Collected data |
===

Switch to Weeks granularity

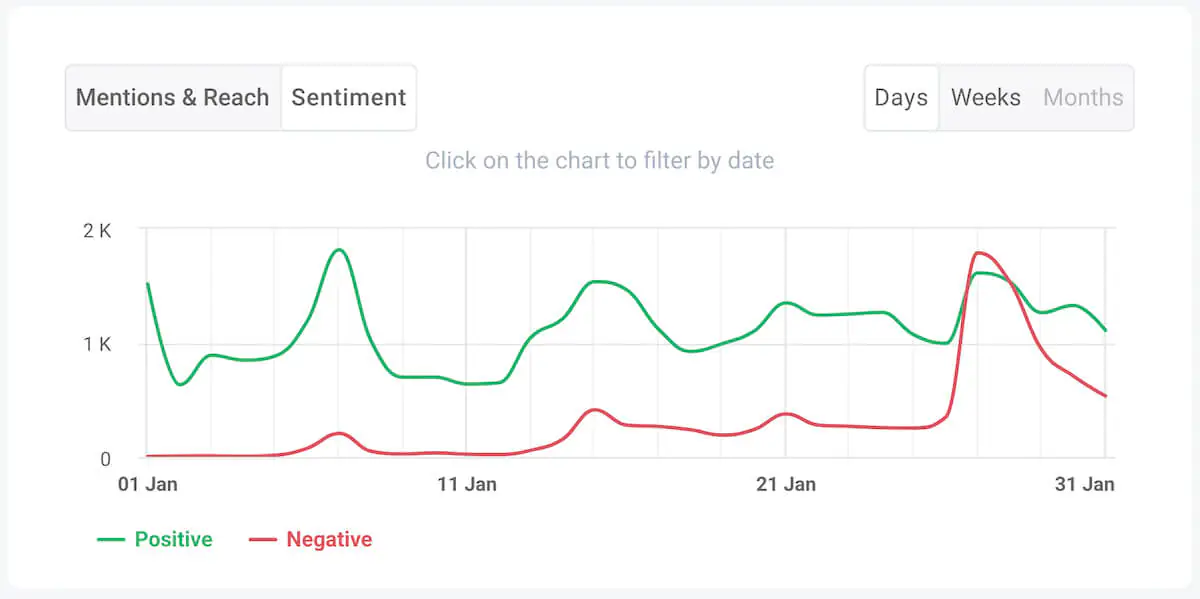(985, 97)
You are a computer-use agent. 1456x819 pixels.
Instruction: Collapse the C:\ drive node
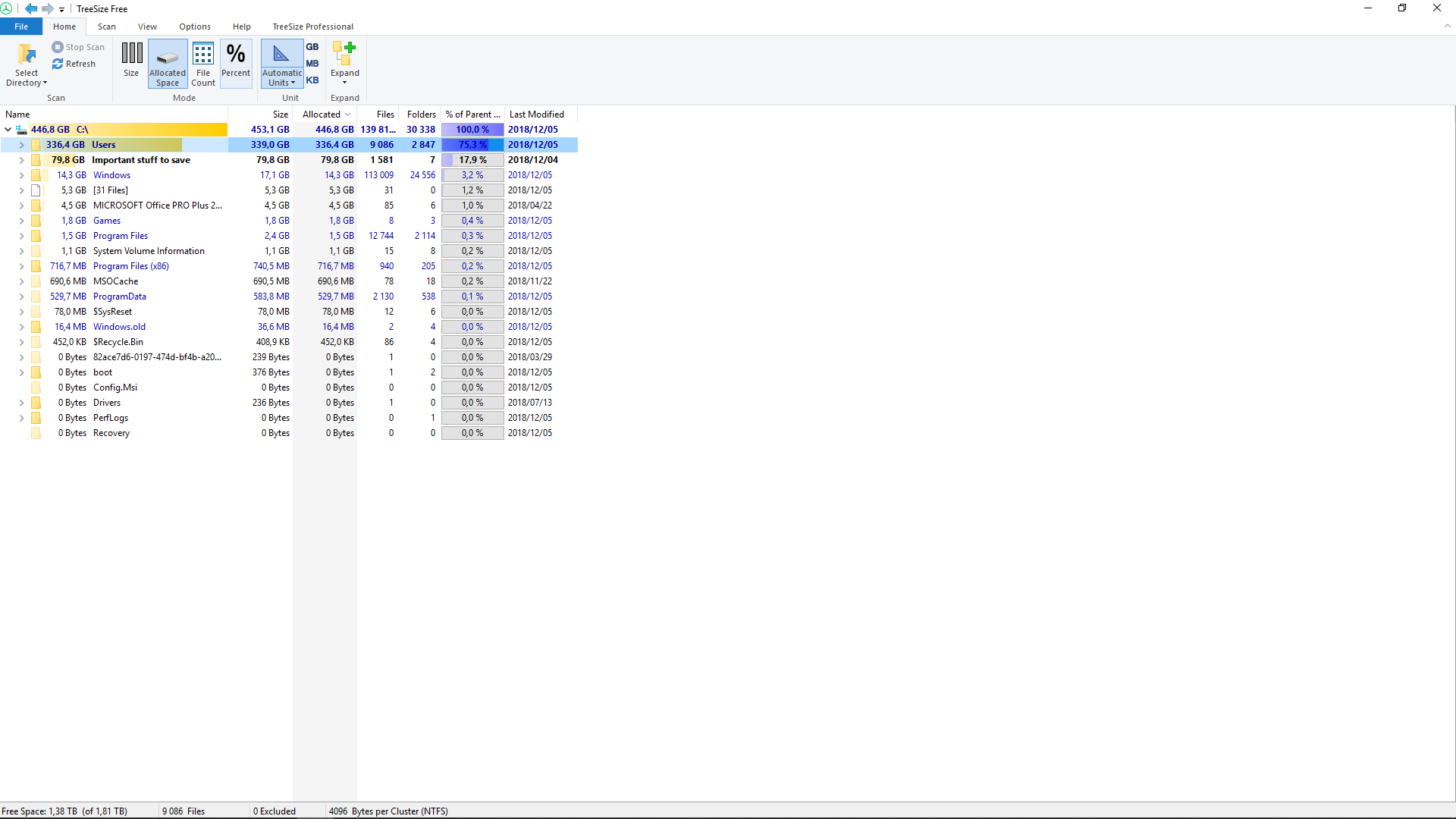[x=8, y=130]
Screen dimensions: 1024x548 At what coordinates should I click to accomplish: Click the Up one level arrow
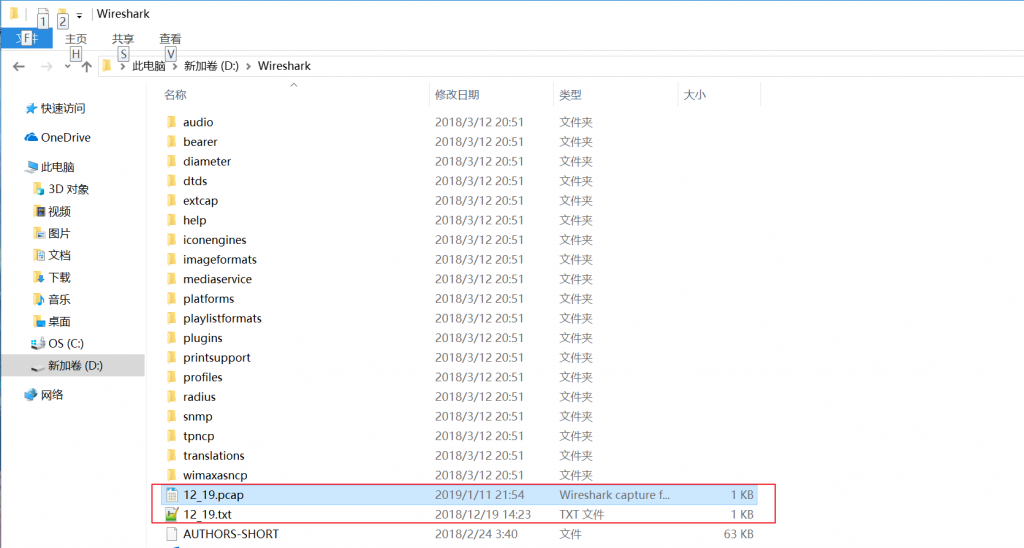tap(86, 66)
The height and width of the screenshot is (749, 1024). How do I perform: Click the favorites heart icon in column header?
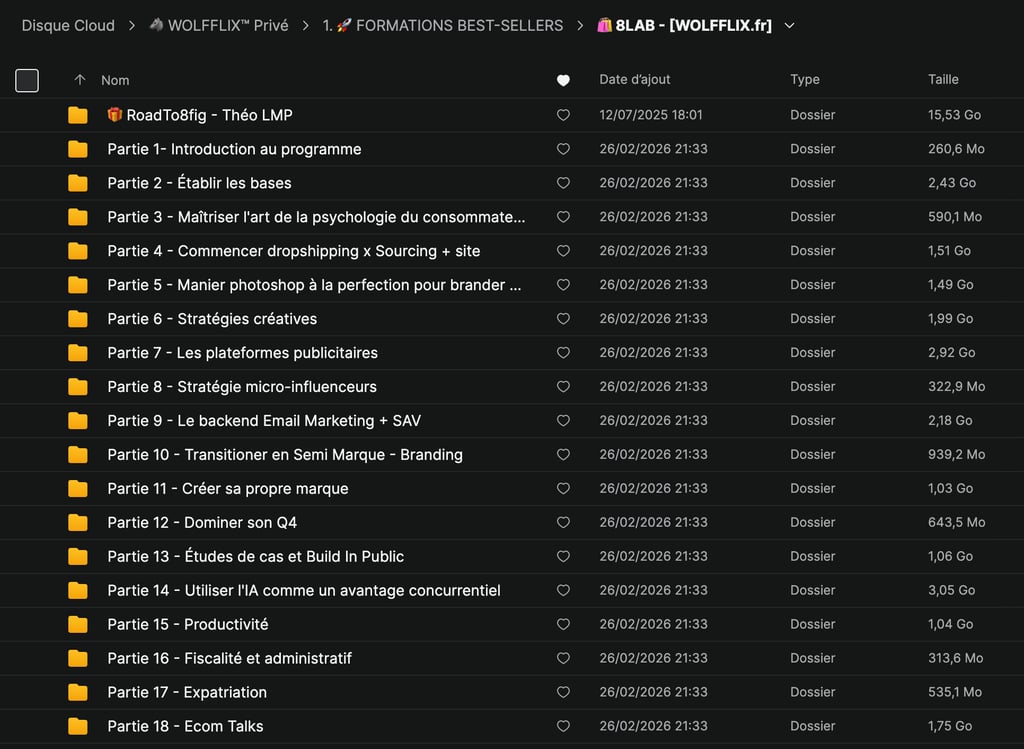tap(563, 80)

===

YOUR ASSIGNMENT | The result is an exact copy of the lines from the one holding "You are a computer-use" through the final line of the data above, both ends included, minus the pictures.

FINAL ANSWER |
You are a computer-use agent. 1456x819 pixels.
Instruction: Collapse the C:\ drive node
[x=8, y=130]
Screen dimensions: 1024x548 At what coordinates should I click to accomplish: Click the Up one level arrow
tap(86, 66)
The height and width of the screenshot is (749, 1024). How do I perform: Click the favorites heart icon in column header?
tap(563, 80)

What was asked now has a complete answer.